Strona 4 z 4

Re: [jezioro przy trakcie] Gdzie ten długouch

: Sob Wrz 22, 2012 4:31 pm
autor: Pani Losu
- On poniekąd też jest moją zabawką. - Diabeł wskazał Ethelnalena. - Znam każdy jego ruch. Nie może mi nic uczynić. - Zaśmiał się. Był to śmiech okrutny, przepełniony ogniem i nienawiścią. Do kogo? Anioła? Czy do nich obojga?
Piekielny nagle doskoczył do Anioła i porwał go w szpony. Wokół obojga roztoczyła się szara mgiełka, która przesłoniła Arayo na chwilę widok. Kiedy elfka mogła już normalnie widzieć, Ethela i samego Diabła nie było. Zniknęli. Tak po prostu.
Została sama.

[Ciąg dalszy: Ethelnalen]

Re: [jezioro przy trakcie] Gdzie ten długouch

: Nie Wrz 23, 2012 1:13 pm
autor: Arayo
Arayo zmarszczyła brwi patrząc na Diabła. Chciała się odezwać, nie pozwolić mu na dalsze niecne czyny, ale wszelkie zamiary uczynienia czegokolwiek, szybko się zmieniły...Elfka nawet nie zdążyła zareagować, kiedy Rogaty rzucił się w stronę Ethela, a kiedy chciała pomóc Niebianinowi, szara mgła skutecznie jej to utrudniła.
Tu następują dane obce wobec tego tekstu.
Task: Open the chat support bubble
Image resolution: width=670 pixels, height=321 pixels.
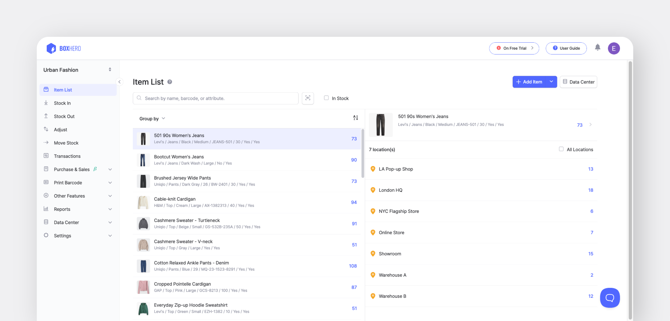Action: click(610, 298)
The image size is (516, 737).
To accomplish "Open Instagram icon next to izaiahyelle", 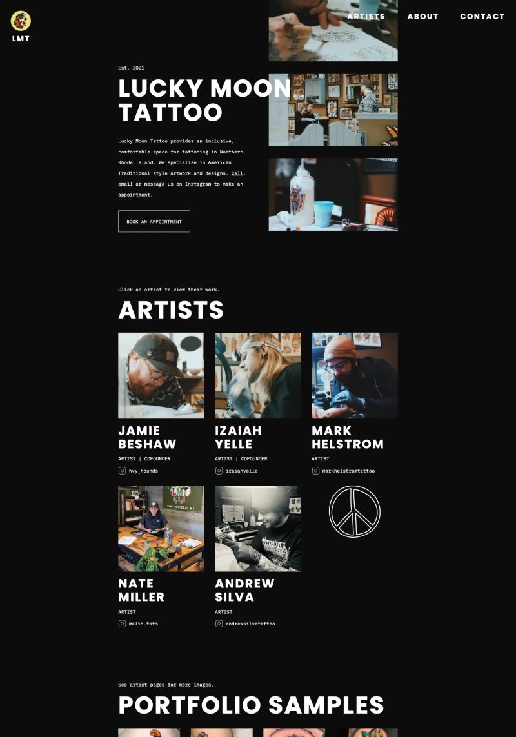I will coord(219,471).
Elfickie zmysły zawiodły i Arayo nie mogła nic zrobić...
Dopiero po dłuższej chwili mgła zelżała, a chwilę później całkowicie zniknęła... Tak samo jak Anioł i Diabeł. Elfka rozejrzała się, ale nigdzie nie było śladu po obu istotach. Została zupełnie sama i do tego nie wiedziała co się dzieje z jej przyjacielem. Znowu była zupełnie bezradna, a to dodatkowo ją dobijało. Nie mogła zrobić nic, nie miała pojęcia gdzie powinna się udać, u kogo poszukać pomocy, a co najgorsze - nawet nie miała jak skontaktować się z Aniołem.

Elfka bezradnie siedziała na pniu drzewa, które poprzedniego wieczora przyniósł Ethel. Dziewczyna była pogrążona w myślach, wcześniej wyczerpując wszystkie pomysły na to co teraz powinna zrobić by dowiedzieć się co z jej przyjacielem.
Było późne popołudnie kiedy Arayo zdecydowała się na dalszą podróż. Siedzenie w jednym miejscu na pewno nie przyniesie efektu, jednak nabrała pewności, że Ethel znowu ją znajdzie, i że wcale nie da się tak łatwo tamtemu Piekielnemu. Obiecała sobie, że wredny Pierzasty znowu będzie musiał kiedyś znosić jej towarzystwo.